Twenty-nine federal agencies, providing more than 80 percent of the government's services to the public, participated at the direction of Vice President Gore's task force on "reinventing government." Sources close to Gore's reinvention team made available a copy of the survey results. [Chart, Page A23.]
The Head Start program for low-income children and the government's main nutrition program for women, infants and children received the highest marks. These programs were closely followed by federal agencies that provide retirement and health care benefits, such as Social Security, Medicare, veterans compensation and federal employee pensions.
The lowest rankings went to the Occupational Safety and Health Administration, which enforces job safety rules, and the Internal Revenue Service, which collects taxes.
But the survey results even encouraged the IRS, historically one of the government's most dread bureaucracies. The average IRS score of 51 was 23 points higher among individuals and tax practitioners who filed electronically through their computers and by telephone. In this case, technology seemed to improve taxpayer perceptions, perhaps because electronic filing cuts by half the time it takes the IRS to provide a refund.
The results will likely attract congressional interest, because the survey data provide a snapshot of how the public views federal services.
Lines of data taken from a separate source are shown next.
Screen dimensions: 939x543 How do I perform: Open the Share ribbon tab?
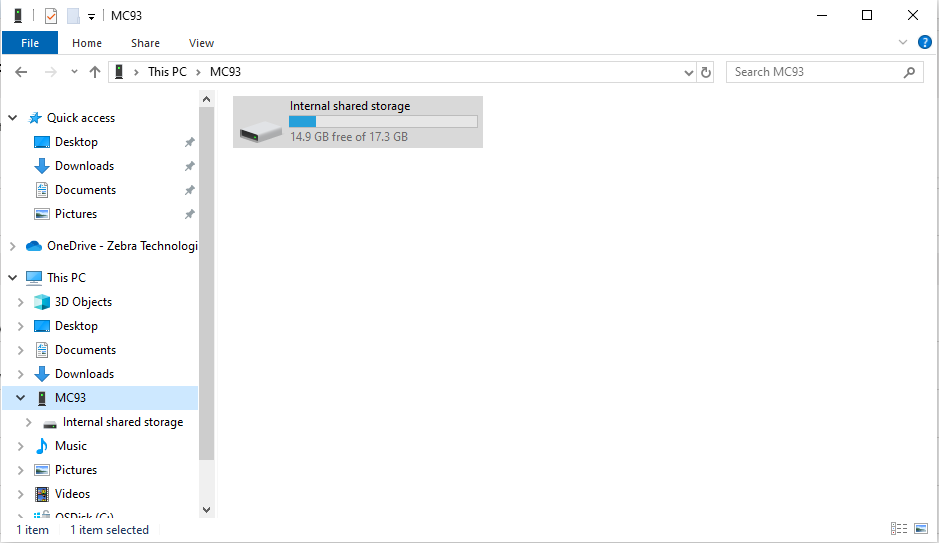tap(145, 43)
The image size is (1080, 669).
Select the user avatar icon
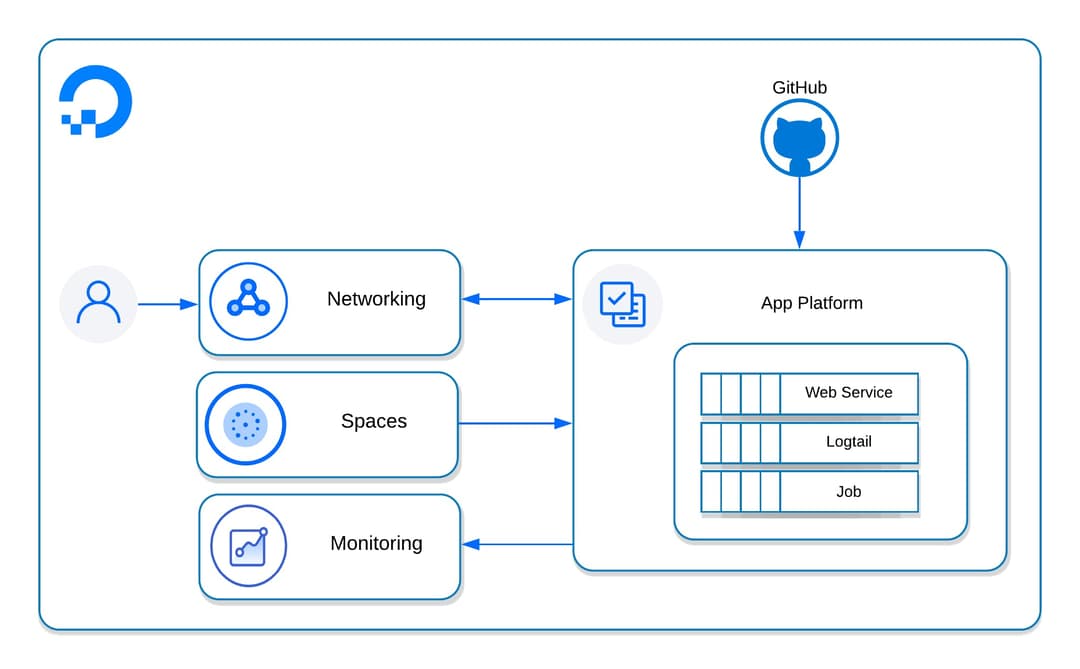point(98,304)
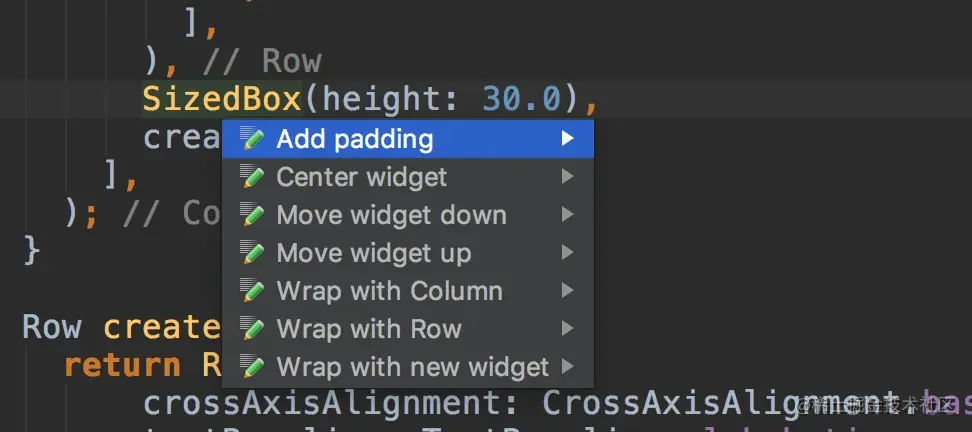This screenshot has height=432, width=972.
Task: Place the cursor on the 30.0 height value
Action: click(x=520, y=99)
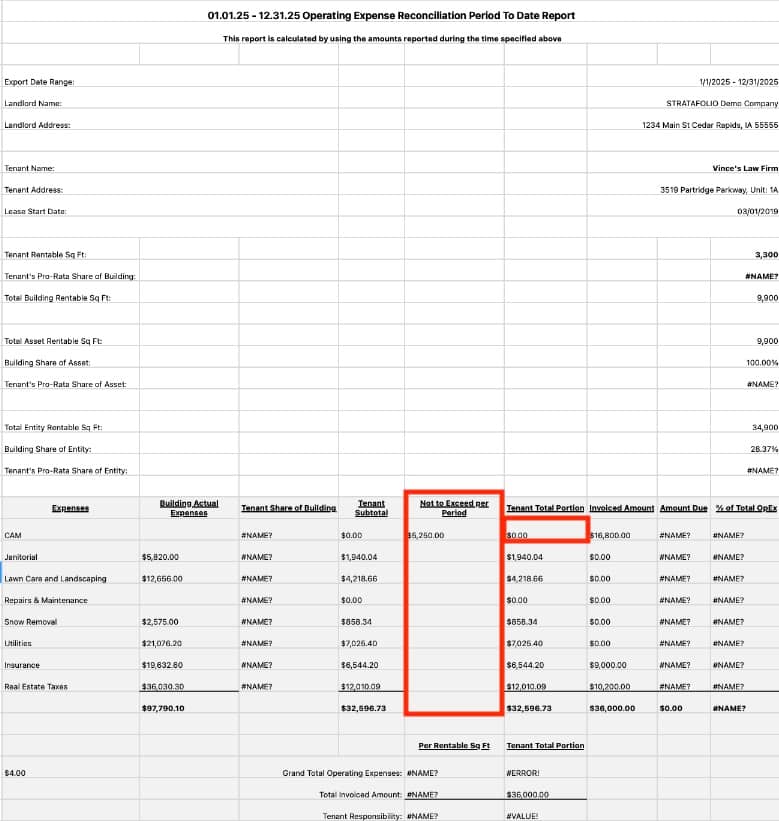The image size is (779, 821).
Task: Select the report title cell at top
Action: point(390,16)
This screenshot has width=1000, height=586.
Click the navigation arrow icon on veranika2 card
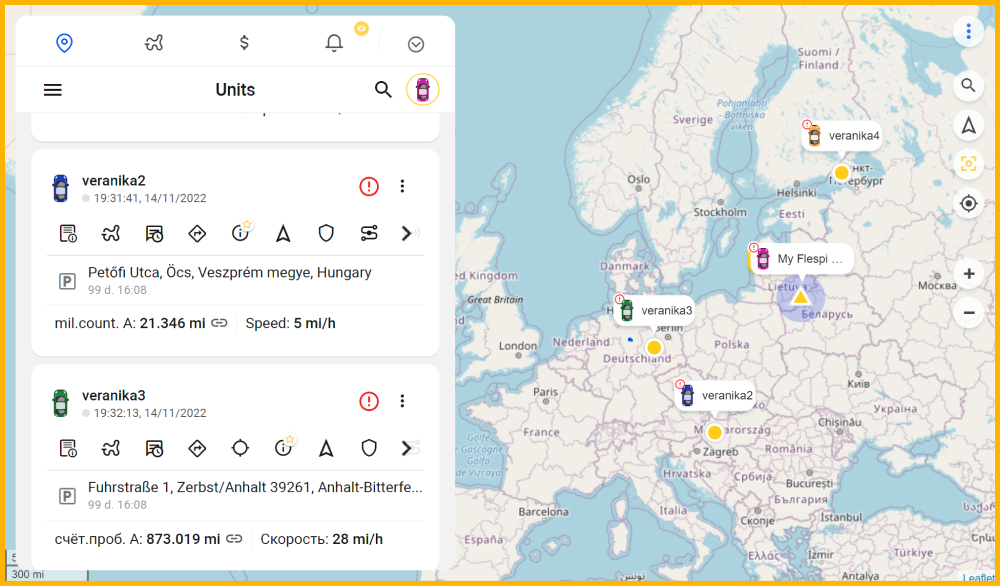pyautogui.click(x=283, y=233)
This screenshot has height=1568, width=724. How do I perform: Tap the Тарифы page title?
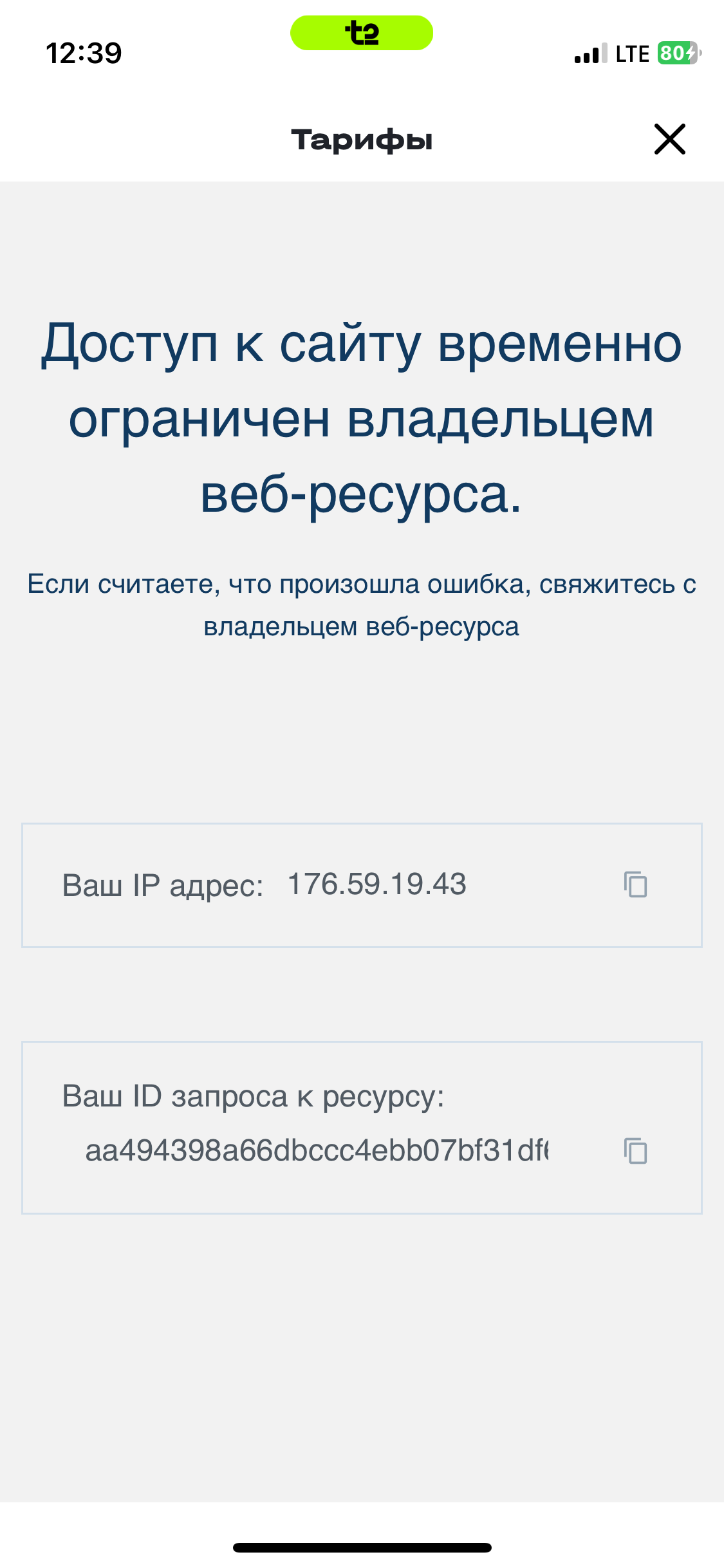362,140
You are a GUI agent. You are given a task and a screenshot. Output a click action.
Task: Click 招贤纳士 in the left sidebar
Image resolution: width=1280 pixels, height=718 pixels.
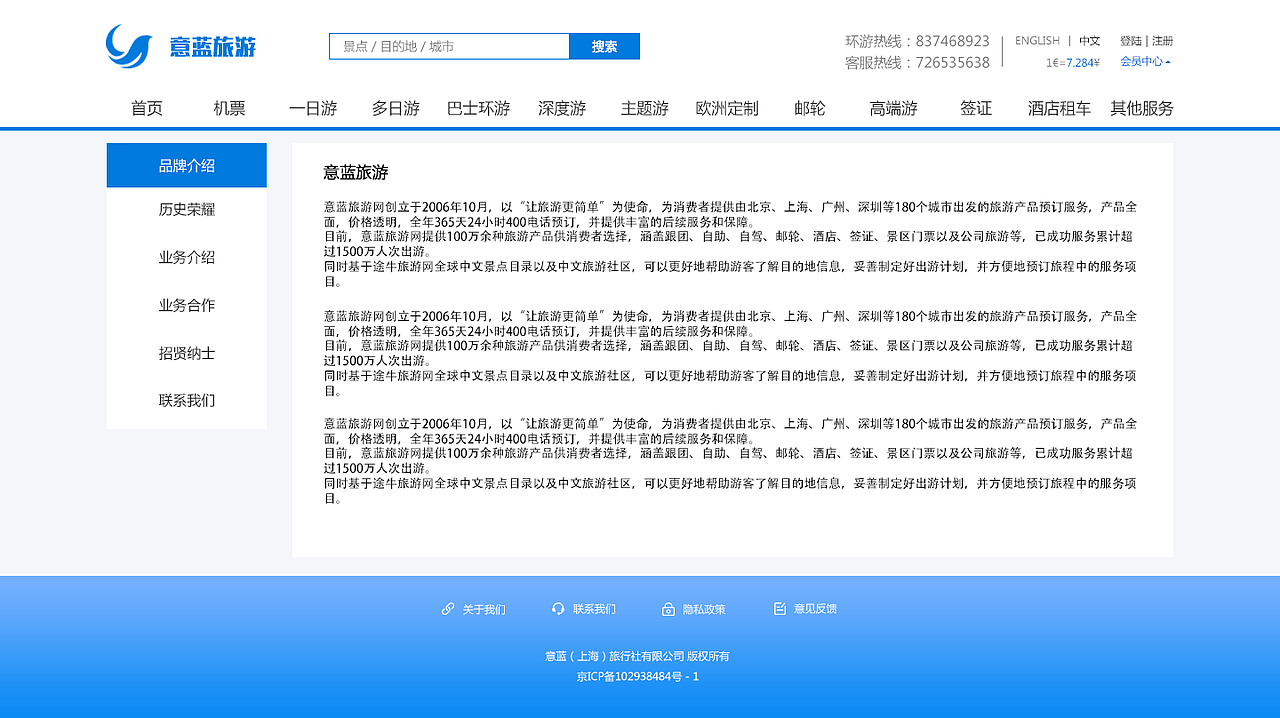[186, 353]
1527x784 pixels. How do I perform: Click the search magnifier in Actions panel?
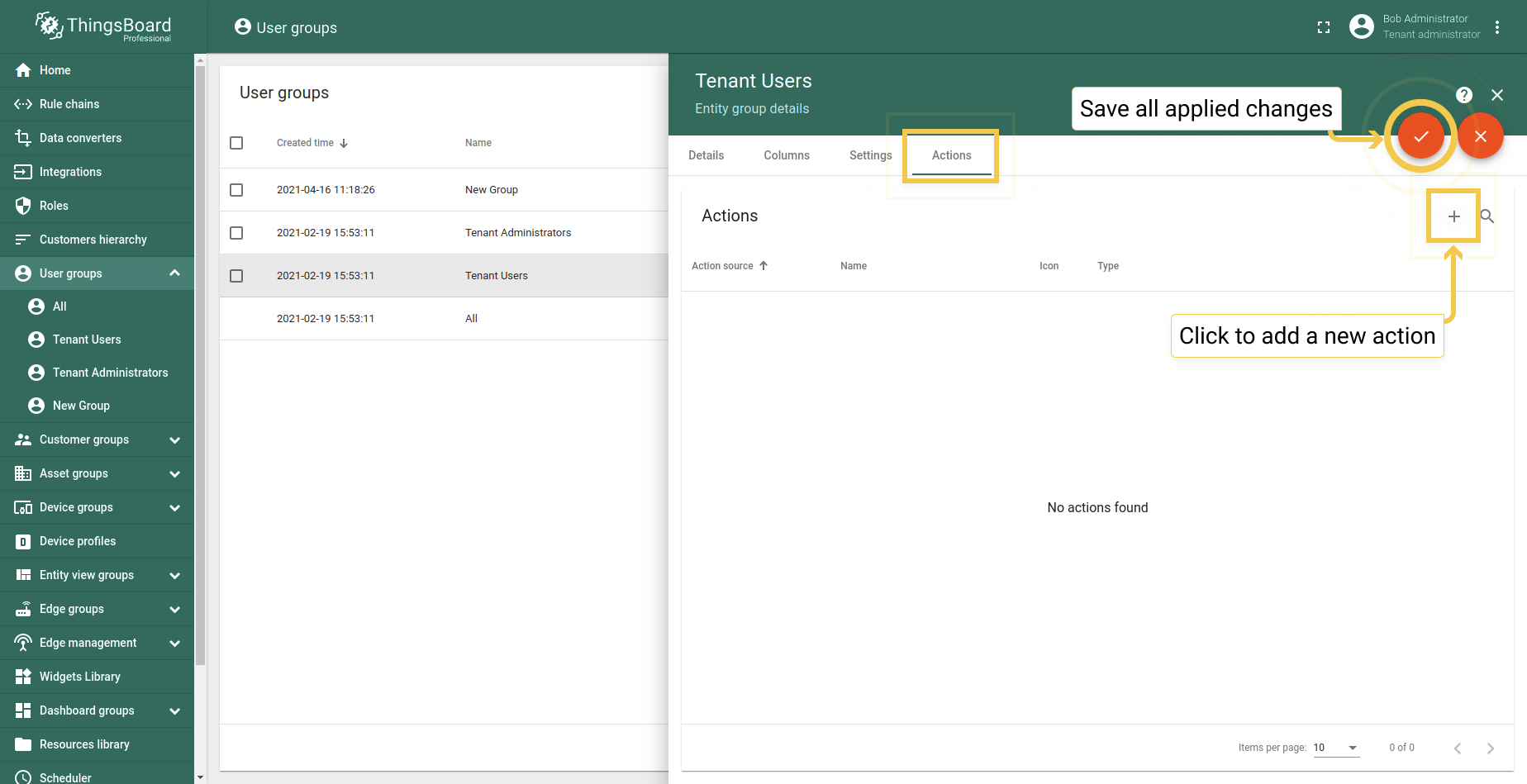(x=1487, y=216)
The results also should prove encouraging to Gore, who has pushed federal agencies to improve "customer service" and take advantage of private sector management practices.
"It is an opportunity for us to improve America's trust in its government . . . in a way that reflects the voices of our citizens," said Gore adviser Morley A. Winograd.
Public policy experts said it was important for the government to help conduct such a survey but cautioned against drawing too many conclusions, because each federal agency selected only one set of its "customers" for interviews. Only parents of current Head Start students were interviewed, for example, not other "customers" of the program such as first-grade teachers who instruct Head Start graduates.
"It's good for government whenever possible to look outside for feedback," said Paul C. Light, director of governmental studies at the Brookings Institution. "As long as you don't over-interpret it," he added.
Donald F. Kettl, a University of Wisconsin professor who also has studied government reform efforts, said, "The government ought to make it easier for citizens to do business with it. The government has a choice in how it structures relationships with citizens, and other things being equal, these relationships ought to be the easy way, not the hard way."
The ratings were calculated according to a model devised by the index's sponsors and assigned a ranking on an arbitrary scale. The scale ranges from 1 to 100 and takes into account two major factors--customer expectations and "perceived quality" of the services. The survey found customers approach the government with lower expectations than they do private sector companies.
The sources who provided a copy of the survey results cautioned that the numbers should not be seen as a popularity contest reflecting percentages of people satisfied with a federal service. Because agencies chose the "customer segments" they wanted to survey, the index also does not reflect the public's overall satisfaction with an agency's performance.
But surveying only parents of current Head Start students, the Health and Human Services Department chose customers who are not only familiar with how the program treats their children but in many cases receive counseling services from the program and may receive job search assistance. About 30 percent of the staff at local Head Start programs are parents whose children went through the program, the sources said.
The Federal Aviation Administration, by contrast, surveyed people it regulates--commercial pilots--and encountered some turbulence. In the index, FAA scored 29 points below Head Start.
FAA got its low mark, 58, because of complaints about the clarity of its regulations. As a result, FAA officials plan to stress "plain English" writing and clear communication with all of its customers, the sources said.
The government paid about $750,000 to collect data for the survey, which will be repeated next year, according to sources.